Transcribe the entire listing below exactly.

[PROVIDED MATERIAL Boundary: Start]

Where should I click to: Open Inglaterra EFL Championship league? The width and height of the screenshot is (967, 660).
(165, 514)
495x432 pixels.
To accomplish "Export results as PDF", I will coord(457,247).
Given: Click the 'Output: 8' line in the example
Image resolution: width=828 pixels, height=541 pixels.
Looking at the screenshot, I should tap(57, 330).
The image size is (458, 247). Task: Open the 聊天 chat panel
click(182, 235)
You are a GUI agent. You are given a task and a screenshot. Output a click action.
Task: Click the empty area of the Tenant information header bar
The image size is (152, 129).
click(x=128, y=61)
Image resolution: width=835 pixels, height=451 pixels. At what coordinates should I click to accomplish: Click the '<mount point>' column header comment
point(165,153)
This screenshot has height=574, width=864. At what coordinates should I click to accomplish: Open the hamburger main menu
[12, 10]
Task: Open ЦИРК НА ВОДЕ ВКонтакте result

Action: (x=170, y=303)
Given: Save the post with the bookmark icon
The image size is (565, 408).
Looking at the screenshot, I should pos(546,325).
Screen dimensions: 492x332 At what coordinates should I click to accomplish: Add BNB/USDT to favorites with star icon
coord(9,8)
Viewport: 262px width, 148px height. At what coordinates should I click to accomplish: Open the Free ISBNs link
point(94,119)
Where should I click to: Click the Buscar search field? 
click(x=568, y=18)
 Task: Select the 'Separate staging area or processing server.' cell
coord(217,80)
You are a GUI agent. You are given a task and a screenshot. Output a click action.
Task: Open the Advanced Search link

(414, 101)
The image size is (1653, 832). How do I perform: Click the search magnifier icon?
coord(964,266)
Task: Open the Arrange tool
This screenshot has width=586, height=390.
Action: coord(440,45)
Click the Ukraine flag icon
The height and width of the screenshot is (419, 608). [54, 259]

[PROVIDED MATERIAL Boundary: End]

_SOLUTION TO THE PROBLEM_
Where should I click to: Open Inglaterra EFL Championship league? The width and height of the screenshot is (967, 660).
(165, 514)
495x432 pixels.
To accomplish "Export results as PDF", I will coord(457,247).
Given: Click the 'Output: 8' line in the example
Image resolution: width=828 pixels, height=541 pixels.
Looking at the screenshot, I should tap(57, 330).
The image size is (458, 247). Task: Open the 聊天 chat panel
click(182, 235)
You are a GUI agent. You are given a task and a screenshot. Output a click action.
Task: Click the empty area of the Tenant information header bar
The image size is (152, 129).
click(x=128, y=61)
Image resolution: width=835 pixels, height=451 pixels. At what coordinates should I click to accomplish: Click the '<mount point>' column header comment
point(165,153)
This screenshot has height=574, width=864. At what coordinates should I click to accomplish: Open the hamburger main menu
[12, 10]
Task: Open ЦИРК НА ВОДЕ ВКонтакте result

Action: (x=170, y=303)
Given: Save the post with the bookmark icon
The image size is (565, 408).
Looking at the screenshot, I should pos(546,325).
Screen dimensions: 492x332 At what coordinates should I click to accomplish: Add BNB/USDT to favorites with star icon
coord(9,8)
Viewport: 262px width, 148px height. At what coordinates should I click to accomplish: Open the Free ISBNs link
point(94,119)
Where should I click to: Click the Buscar search field? 
click(x=568, y=18)
 Task: Select the 'Separate staging area or processing server.' cell
coord(217,80)
You are a GUI agent. You are given a task and a screenshot. Output a click action.
Task: Open the Advanced Search link

(414, 101)
The image size is (1653, 832). How do I perform: Click the search magnifier icon?
coord(964,266)
Task: Open the Arrange tool
This screenshot has width=586, height=390.
Action: coord(440,45)
Click the Ukraine flag icon
The height and width of the screenshot is (419, 608). [54, 259]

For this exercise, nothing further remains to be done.